TS Bank and Advance Southwest Iowa have announced the winners of the REV pitch competition.

The competition was held Tuesday, October 19 at Hoff Family Arts and Culture Center in Council Bluffs where five small business owners pitched for the chance to win $15,000 to grow their business.

Viva Fit Kitchen of Council Bluffs took first place and was awarded $12,000. Founder and Lead Chef Alejandra Valdez recently started her business to help build a healthy community by making healthy food convenient and affordable. It is the only meal prep service of its kind in the region that provides nutritious, healthy and authentic Mexican meals.

“Thank you for believing in my dream and making the investment in my vision,” said Alejandra Valdez, founder and owner of Viva Fit Kitchen. “Impacting our community is so huge for us, this investment will help us in becoming more accessible to our community.
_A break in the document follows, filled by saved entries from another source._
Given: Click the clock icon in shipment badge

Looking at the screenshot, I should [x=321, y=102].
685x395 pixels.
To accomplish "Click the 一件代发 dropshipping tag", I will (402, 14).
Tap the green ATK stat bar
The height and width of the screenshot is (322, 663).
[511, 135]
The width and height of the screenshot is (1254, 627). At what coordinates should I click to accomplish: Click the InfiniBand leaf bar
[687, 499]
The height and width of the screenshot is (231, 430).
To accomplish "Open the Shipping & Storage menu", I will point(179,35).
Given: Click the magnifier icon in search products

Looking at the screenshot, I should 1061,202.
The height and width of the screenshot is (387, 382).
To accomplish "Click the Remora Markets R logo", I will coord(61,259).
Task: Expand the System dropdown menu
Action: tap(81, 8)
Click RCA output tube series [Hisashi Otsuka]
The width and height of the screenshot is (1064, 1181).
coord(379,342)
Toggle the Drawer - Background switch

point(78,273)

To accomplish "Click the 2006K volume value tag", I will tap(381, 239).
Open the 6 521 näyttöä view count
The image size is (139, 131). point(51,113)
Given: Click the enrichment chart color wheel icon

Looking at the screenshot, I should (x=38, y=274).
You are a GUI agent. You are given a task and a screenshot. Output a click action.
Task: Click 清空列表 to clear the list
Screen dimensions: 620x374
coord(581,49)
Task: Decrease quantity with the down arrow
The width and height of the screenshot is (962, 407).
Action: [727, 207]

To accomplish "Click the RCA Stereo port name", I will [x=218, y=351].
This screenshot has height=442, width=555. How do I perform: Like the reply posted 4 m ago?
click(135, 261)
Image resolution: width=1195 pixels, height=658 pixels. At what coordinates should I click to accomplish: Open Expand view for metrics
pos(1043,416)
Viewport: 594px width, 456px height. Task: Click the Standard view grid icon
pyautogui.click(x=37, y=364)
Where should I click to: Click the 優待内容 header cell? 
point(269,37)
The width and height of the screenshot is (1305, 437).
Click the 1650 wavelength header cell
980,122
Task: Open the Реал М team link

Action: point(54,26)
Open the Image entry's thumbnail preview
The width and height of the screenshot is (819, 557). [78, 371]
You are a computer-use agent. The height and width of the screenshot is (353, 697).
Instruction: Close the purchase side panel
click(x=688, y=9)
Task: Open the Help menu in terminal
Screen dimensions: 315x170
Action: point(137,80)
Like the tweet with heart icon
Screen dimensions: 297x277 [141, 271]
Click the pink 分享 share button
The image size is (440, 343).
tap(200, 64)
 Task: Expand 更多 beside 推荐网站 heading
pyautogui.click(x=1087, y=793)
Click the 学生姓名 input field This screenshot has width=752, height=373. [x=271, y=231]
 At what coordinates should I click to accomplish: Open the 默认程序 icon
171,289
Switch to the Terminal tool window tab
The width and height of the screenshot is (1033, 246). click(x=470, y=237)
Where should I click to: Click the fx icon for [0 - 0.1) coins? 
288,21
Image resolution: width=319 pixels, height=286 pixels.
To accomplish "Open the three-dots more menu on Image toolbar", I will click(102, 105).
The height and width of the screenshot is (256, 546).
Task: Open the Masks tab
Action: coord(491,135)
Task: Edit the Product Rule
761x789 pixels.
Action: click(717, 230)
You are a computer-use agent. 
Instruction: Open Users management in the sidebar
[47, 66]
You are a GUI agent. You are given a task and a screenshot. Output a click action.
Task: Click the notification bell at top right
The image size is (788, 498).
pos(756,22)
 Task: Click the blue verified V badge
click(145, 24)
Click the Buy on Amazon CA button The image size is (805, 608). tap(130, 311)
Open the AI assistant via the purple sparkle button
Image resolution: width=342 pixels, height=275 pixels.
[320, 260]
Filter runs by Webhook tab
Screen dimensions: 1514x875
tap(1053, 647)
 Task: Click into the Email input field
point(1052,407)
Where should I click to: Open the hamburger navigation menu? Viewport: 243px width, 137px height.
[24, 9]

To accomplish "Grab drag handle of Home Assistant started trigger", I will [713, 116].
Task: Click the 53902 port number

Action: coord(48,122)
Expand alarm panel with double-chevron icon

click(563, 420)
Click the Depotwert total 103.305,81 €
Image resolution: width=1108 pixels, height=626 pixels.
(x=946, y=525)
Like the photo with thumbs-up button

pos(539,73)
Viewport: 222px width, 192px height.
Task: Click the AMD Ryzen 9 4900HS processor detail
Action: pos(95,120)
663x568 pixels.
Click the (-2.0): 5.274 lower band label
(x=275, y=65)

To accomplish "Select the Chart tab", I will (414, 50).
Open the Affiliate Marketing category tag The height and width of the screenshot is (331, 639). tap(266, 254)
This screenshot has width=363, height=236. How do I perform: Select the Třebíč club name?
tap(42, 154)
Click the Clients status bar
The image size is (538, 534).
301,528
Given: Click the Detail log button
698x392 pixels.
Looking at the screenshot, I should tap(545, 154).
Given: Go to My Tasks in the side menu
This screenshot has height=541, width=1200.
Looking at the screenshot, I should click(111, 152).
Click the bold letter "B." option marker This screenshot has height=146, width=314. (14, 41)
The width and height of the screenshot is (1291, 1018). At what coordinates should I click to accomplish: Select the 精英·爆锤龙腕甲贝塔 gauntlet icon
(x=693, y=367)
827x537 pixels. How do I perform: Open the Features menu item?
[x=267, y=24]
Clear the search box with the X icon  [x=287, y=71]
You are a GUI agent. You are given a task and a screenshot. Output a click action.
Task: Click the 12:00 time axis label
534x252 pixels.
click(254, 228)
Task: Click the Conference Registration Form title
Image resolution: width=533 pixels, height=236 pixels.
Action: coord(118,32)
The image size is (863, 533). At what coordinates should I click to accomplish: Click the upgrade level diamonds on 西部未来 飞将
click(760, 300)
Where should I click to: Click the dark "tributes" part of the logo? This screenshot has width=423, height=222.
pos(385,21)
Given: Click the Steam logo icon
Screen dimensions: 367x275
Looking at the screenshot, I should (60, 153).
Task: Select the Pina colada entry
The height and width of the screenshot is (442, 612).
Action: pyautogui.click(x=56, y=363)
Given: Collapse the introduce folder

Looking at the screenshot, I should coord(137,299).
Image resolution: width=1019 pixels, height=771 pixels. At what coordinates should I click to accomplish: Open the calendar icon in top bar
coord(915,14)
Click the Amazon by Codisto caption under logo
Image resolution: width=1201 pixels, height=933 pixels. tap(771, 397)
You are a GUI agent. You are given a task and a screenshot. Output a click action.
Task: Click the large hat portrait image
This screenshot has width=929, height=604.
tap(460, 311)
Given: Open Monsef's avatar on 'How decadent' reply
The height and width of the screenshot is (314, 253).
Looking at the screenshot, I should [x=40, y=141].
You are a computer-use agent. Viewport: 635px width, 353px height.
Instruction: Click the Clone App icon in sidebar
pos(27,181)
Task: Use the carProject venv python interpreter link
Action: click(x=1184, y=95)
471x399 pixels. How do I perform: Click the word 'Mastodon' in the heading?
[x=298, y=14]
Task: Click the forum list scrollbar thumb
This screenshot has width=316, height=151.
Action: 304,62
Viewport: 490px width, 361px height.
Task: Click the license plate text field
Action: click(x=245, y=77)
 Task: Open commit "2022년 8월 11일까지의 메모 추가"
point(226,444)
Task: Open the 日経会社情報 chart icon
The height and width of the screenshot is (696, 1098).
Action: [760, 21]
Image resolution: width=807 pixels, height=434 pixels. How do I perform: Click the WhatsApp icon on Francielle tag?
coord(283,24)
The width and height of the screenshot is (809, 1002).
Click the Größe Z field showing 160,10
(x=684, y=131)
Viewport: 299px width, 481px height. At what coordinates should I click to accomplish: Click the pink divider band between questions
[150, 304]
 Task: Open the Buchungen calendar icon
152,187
Viva Fit Kitchen is ready to take it to the next level.”

Viva Fit Kitchen plans to use the funds to help pay two new fridges, licensing and inventory costs. As they grow their vending machine locations, the plan is to open their own production kitchen and teach master classes on starting and growing other meal prep businesses.

The Occasional Collective, a business planning to open a unique storefront in Treynor, Iowa, won second place and was awarded $3,000. The store will sell thoughtfully curated, sustainably focused and locally sources goods including unique, small-batch, handcrafted items.

Having locally sources goods helps with environmental impact and creates important economic opportunities for rural communities. The funds will be used to build out the storefront’s exterior and interior as well as to secure equipment and merchandise. The Occasional Collective currently sells its goods online and has plans for a grand opening of the storefront in 2022.

From the pool of 25 applicants, five applicants were selected to pitch to a panel of judges where contestants were evaluated on various aspects of their business.

The three other top-five applicants included Chef Around the Block, who brings culinary endeavors to the masses through delicious food and education; Hellcat Technologies, a new mobile app and web portal platform company for telecom and public utilities; and Tossibles, a new fem tech brand bringing sanity and style to feminine hygiene disposal.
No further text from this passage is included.